Let’s try and put the pieces together. So, Don and Kevin went out hunting the very same night that Sharlene Wilson, Dan Harmon, and another guy named Larry Rochelle were out there in the woods waiting for their drugs to fall from the sky (Keith McKaskle still hadn’t arrived).

Kevin and Don were walking along the tracks and happened to stumble upon Dan Harmon and the rest, as witnessed by Tom Neihaus and his group of friends who were peaking at them from the nearby bush. A shot was then fired either by Harmon’s group or by one of the boys.

A Brawl Outside the Woods

But that’s not the end of the story. The boys didn’t die from the gunshot. They reportedly managed to run out of the woods, eventually reaching a local grocery store where they met their friend, Keith Coney (according to two eyewitnesses from the store named Ronnie Godwin and Mike Crook).

Godwin and Crook told investigators that Coney left on his motorcycle when two police officers, Kirk Lane and J. Campbell, showed up and beat Kevin and Don unconscious outside the store. They were then thrown into the vehicle and taken back to the tracks, where they were placed side by side and covered with a green tarp.

A Very Toxic Political Machine

With a heavy heart and a long face, Henry’s mom, Linda, told interviewers: “Our lives revolved around the ball field and going to the lake… until the Arkansas political machine reached into our lives and destroyed the tranquility that we had.”

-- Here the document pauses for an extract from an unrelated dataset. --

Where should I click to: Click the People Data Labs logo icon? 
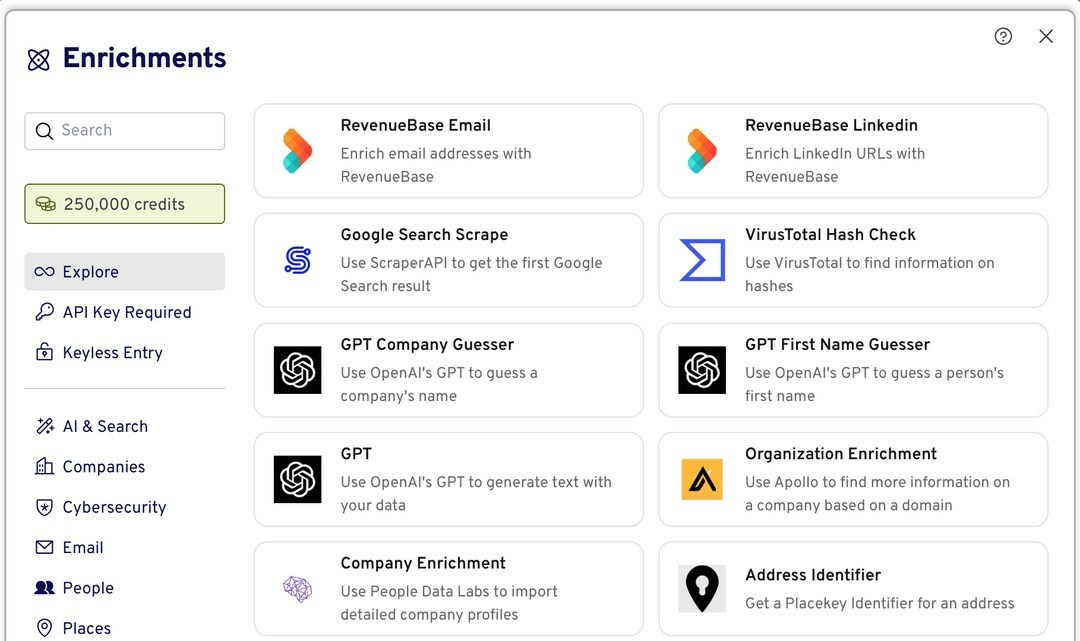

Tragically, no one has been held accountable for the murders. Yes, Dan Harmon was thrown behind bars for drug charges and other felonies. And many more corrupted officials were tossed into jail for all sorts of crimes they couldn’t get away with. But no one was arrested for Don and Kevin’s murders.

Enough With the Cover-Ups

Lastly, here’s an interesting tidbit about chairman Jocelyn Elders (who argued for Malak’s innocence), Her son, Kevin, was arrested in the mid-‘90s for selling cocaine to undercover agents. Surprise, surprise, right? Somehow, all the people entangled in this sordid affair were related to the world of illegal goodies.

In the words of Linda Ives: “It’s time to make our government work for us, instead of against us.” So, enough with the corruption. Enough with the cover-ups. Enough with this sickening obsession over power and money.